• [Provided data]
· · · · ·

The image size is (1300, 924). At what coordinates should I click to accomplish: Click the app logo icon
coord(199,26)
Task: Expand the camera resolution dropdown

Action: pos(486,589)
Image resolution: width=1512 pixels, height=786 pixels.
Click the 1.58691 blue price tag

· · · · ·

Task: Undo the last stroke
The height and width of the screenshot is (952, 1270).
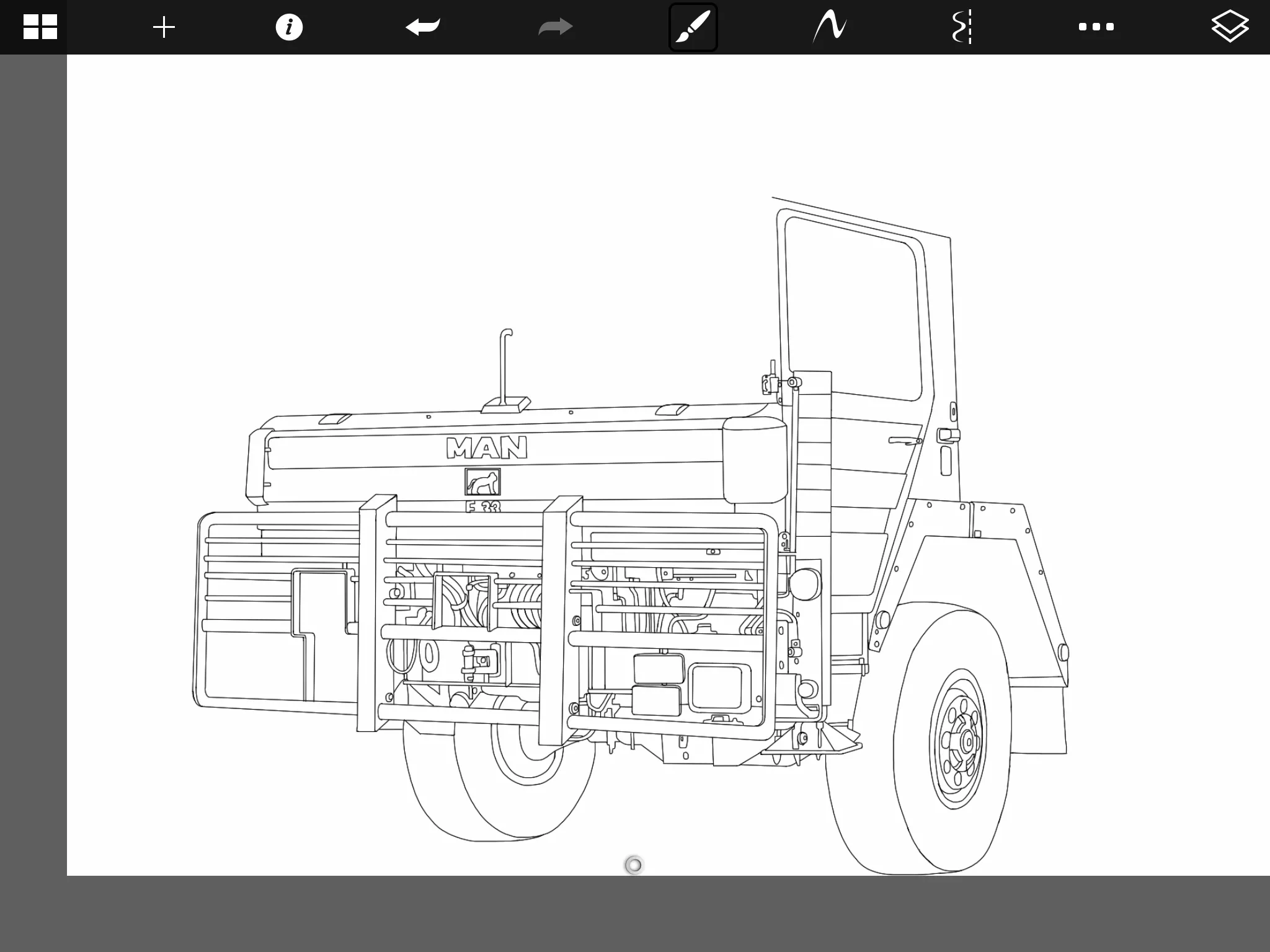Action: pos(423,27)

· · · · ·

• [Directions for this task] Both the line containing "The image size" and the line containing "Click the 1.58691 blue price tag" belong in the answer. Print them and every line above that falls between them exactly, and no others.

• [Response area]
The image size is (1300, 924). At what coordinates should I click to accomplish: Click the app logo icon
coord(199,26)
Task: Expand the camera resolution dropdown

Action: pos(486,589)
Image resolution: width=1512 pixels, height=786 pixels.
Click the 1.58691 blue price tag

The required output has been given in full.